▶ **Material provided**
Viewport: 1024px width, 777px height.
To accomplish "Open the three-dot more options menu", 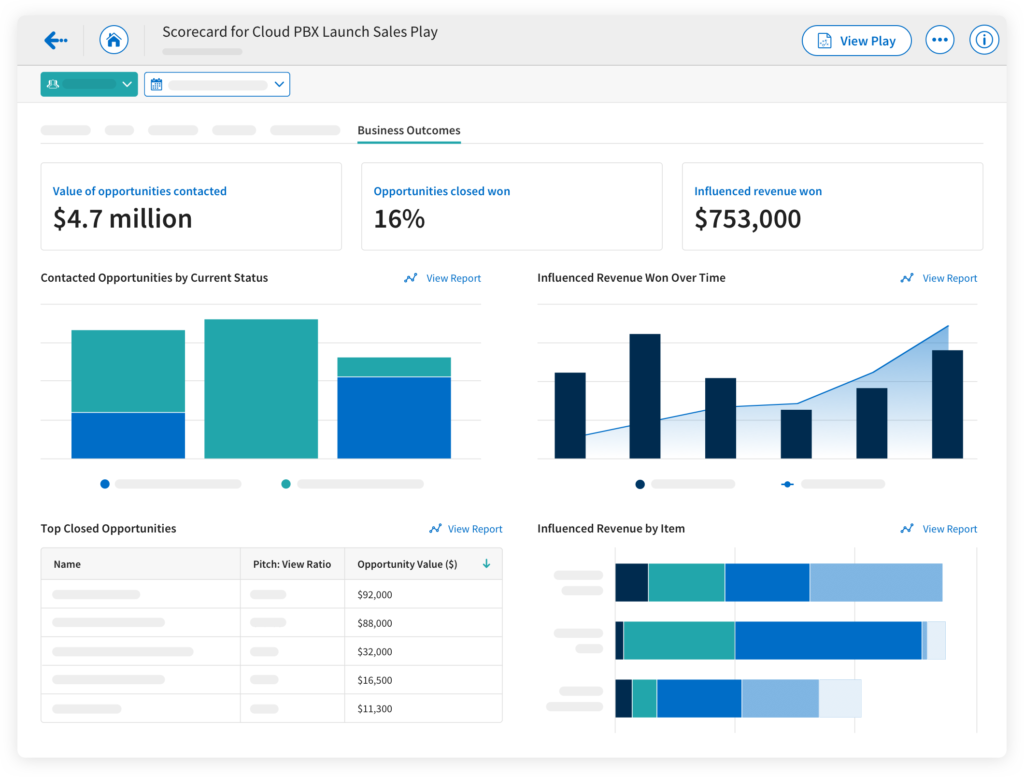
--
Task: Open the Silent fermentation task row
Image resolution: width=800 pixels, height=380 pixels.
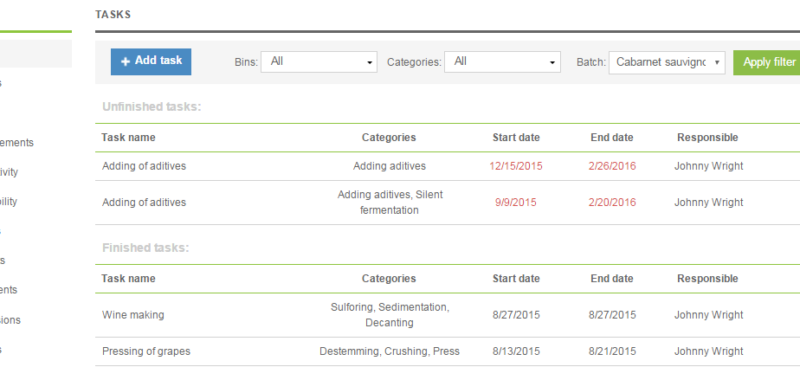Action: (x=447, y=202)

▶ **Action item**
Reproduce word for word, with pictures dropped, only the part of the material above that opens with the line containing "Viewport: 1024px width, 777px height." and closes with the line containing "the three-dot more".

▶ **Your response**
Viewport: 1024px width, 777px height.
To accomplish "Open the three-dot more options menu", 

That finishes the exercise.